(SOURCE PASSAGE begins)

Again from the same:
“The real reason why people don’t want to go back to the office fulltime is that they don’t see the point. Most knowledge workers think that they can do their job just as well from home — and they can point to endless figures that show that they are right. Why endure the hassle of a commute if you can get that report written in the home office? … The clash between workers and employers over returning to work is more than just a struggle over commuting and convenience, though it is certainly that. It is a clash over the meaning of work. The big lesson that workers learned from Covid is that work is no longer dependent on place. Thanks to widely dispersed computing power, you can do it almost anywhere.” (emphasis mine)
IMO, there is no point where productivity is concerned. So when we look at the clash over the meaning of work, we can get to deeper issues. I’ve quoted Dan Pontefract before and will do so again here:
“Now more than ever before, people are doing the mental and emotional legwork wondering:
Is my boss a jerk? Are they kind?
Do my teammates care about me?
Does my organization stand for something?
Am I paid fairly, respected & valued?
Is the culture something I can work in?
Is hybrid or flexible work allowable?
Am I unfulfilled or fulfilled in my role?
That’s what is different. People are swimming in a cocoon of questions.”
Trying to woo people back to the office with “perks” is a fool’s errand. But the mere fact that they are trying is disturbing to me.

(SOURCE PASSAGE ends)

ASSIGNMENT:
Rewrite the passage on returning to the office from "IMO, there is" up to and including "can work in?", switching "boss" to "manager". Work only from the passage on returning to the office; bring in nothing from outside it.

(DATASET EXTRACT begins)

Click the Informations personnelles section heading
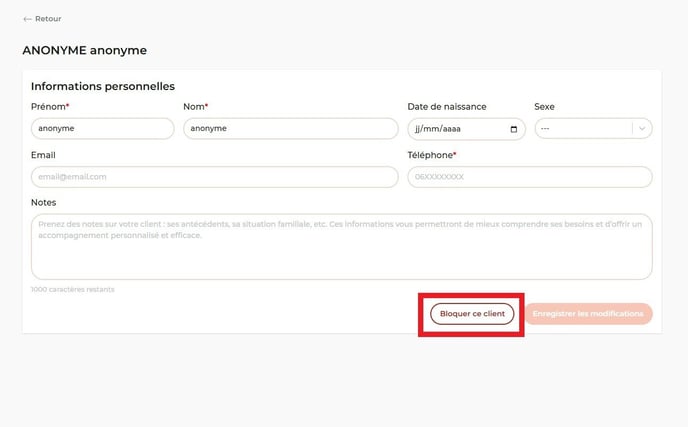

(DATASET EXTRACT ends)

SOLUTION BELOW:
IMO, there is no point where productivity is concerned. So when we look at the clash over the meaning of work, we can get to deeper issues. I’ve quoted Dan Pontefract before and will do so again here:
“Now more than ever before, people are doing the mental and emotional legwork wondering:
Is my manager a jerk? Are they kind?
Do my teammates care about me?
Does my organization stand for something?
Am I paid fairly, respected & valued?
Is the culture something I can work in?